--- START ---
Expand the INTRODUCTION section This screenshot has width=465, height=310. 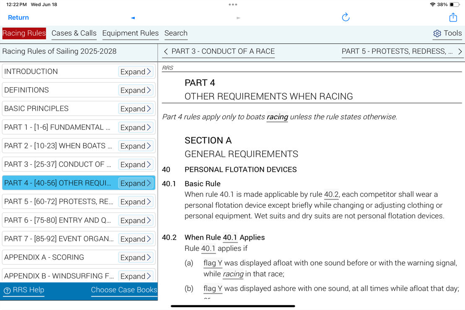click(135, 72)

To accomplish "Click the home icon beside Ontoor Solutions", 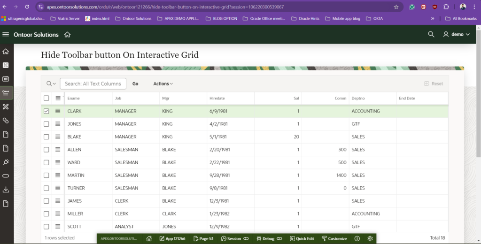I will coord(68,35).
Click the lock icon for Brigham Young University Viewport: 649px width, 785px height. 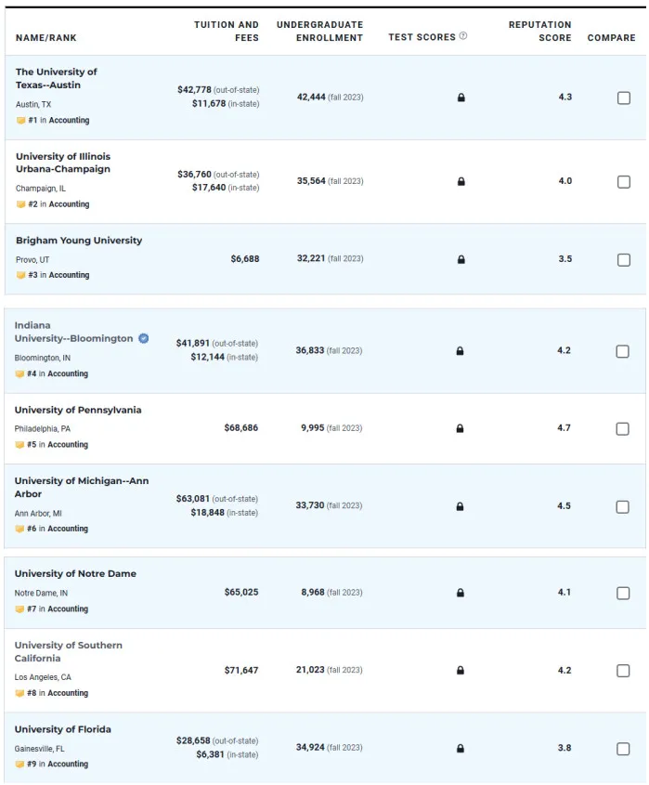pyautogui.click(x=461, y=259)
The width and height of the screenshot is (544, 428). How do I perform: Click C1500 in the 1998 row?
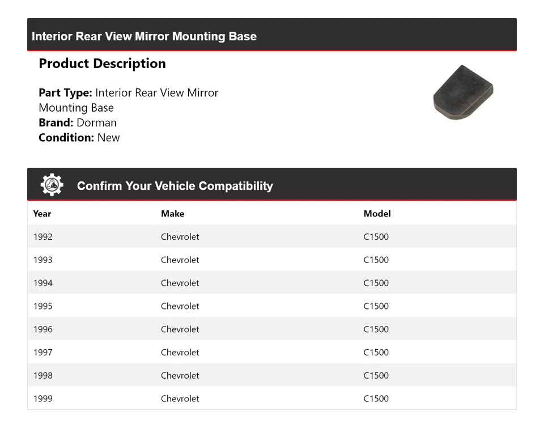pos(376,375)
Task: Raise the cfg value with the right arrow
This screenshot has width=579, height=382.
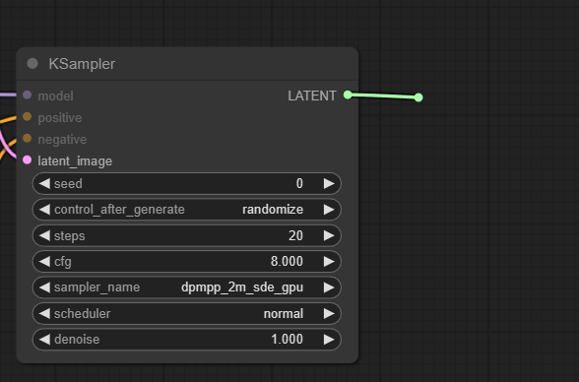Action: [329, 261]
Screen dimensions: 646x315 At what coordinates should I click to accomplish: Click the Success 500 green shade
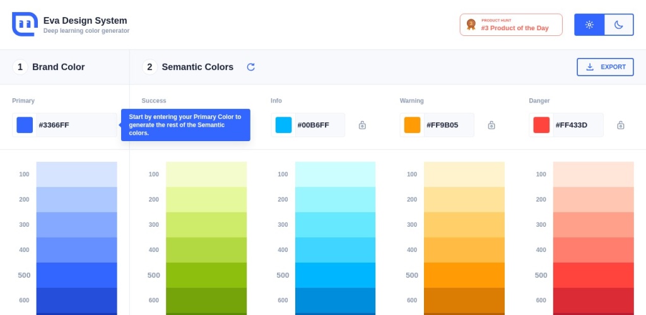(206, 275)
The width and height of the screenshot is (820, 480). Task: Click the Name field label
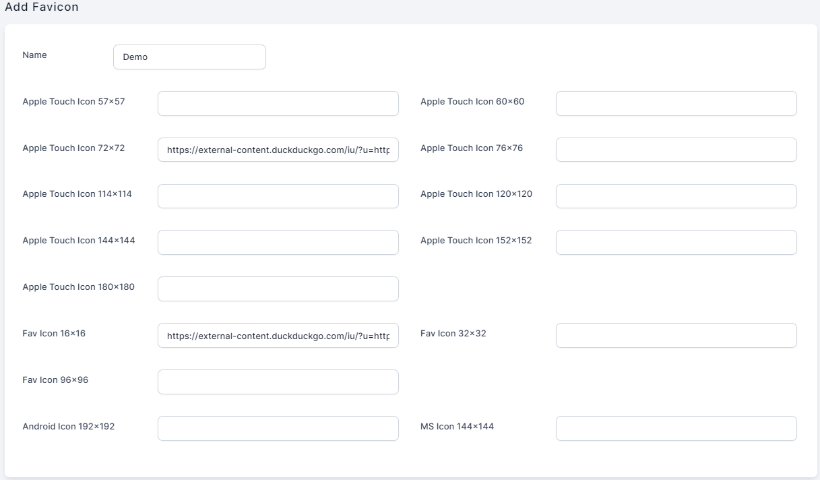[35, 55]

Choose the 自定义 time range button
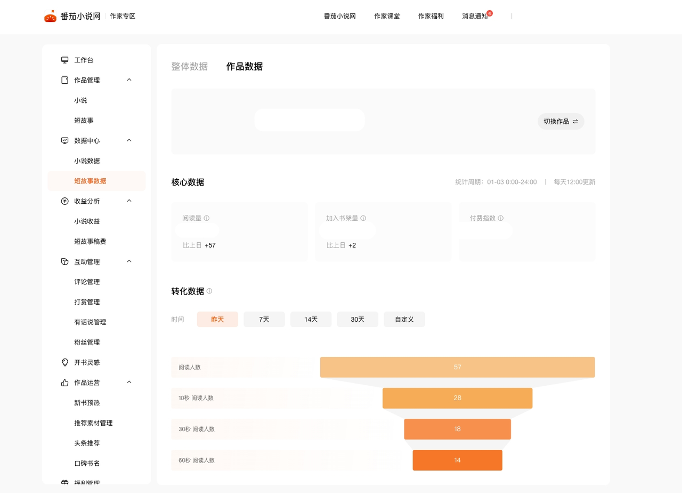[404, 320]
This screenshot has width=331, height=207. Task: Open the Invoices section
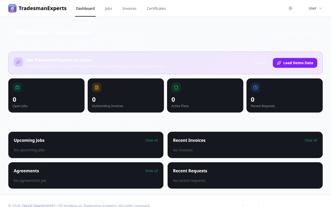(129, 8)
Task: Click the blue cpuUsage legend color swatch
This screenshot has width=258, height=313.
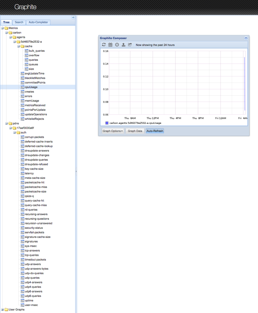Action: click(107, 123)
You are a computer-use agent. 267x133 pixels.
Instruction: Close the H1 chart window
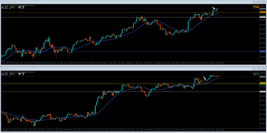coord(263,68)
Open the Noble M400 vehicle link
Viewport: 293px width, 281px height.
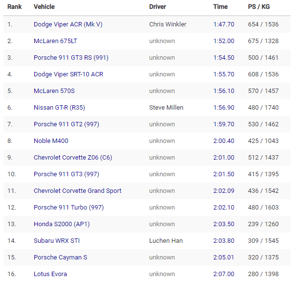(51, 141)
--- END ---
■ **Exercise brief**
Nothing but the lines from the one with "Task: Click the blue" to the one with "Open the Noble M400 vehicle link" above, both included, should be transcribed, exactly and without pictures.

■ **Reply to the exercise**
Task: Click the blue cpuUsage legend color swatch
This screenshot has width=258, height=313.
Action: click(107, 123)
You are a computer-use agent. 267x133 pixels.
Instruction: Close the H1 chart window
coord(263,68)
Open the Noble M400 vehicle link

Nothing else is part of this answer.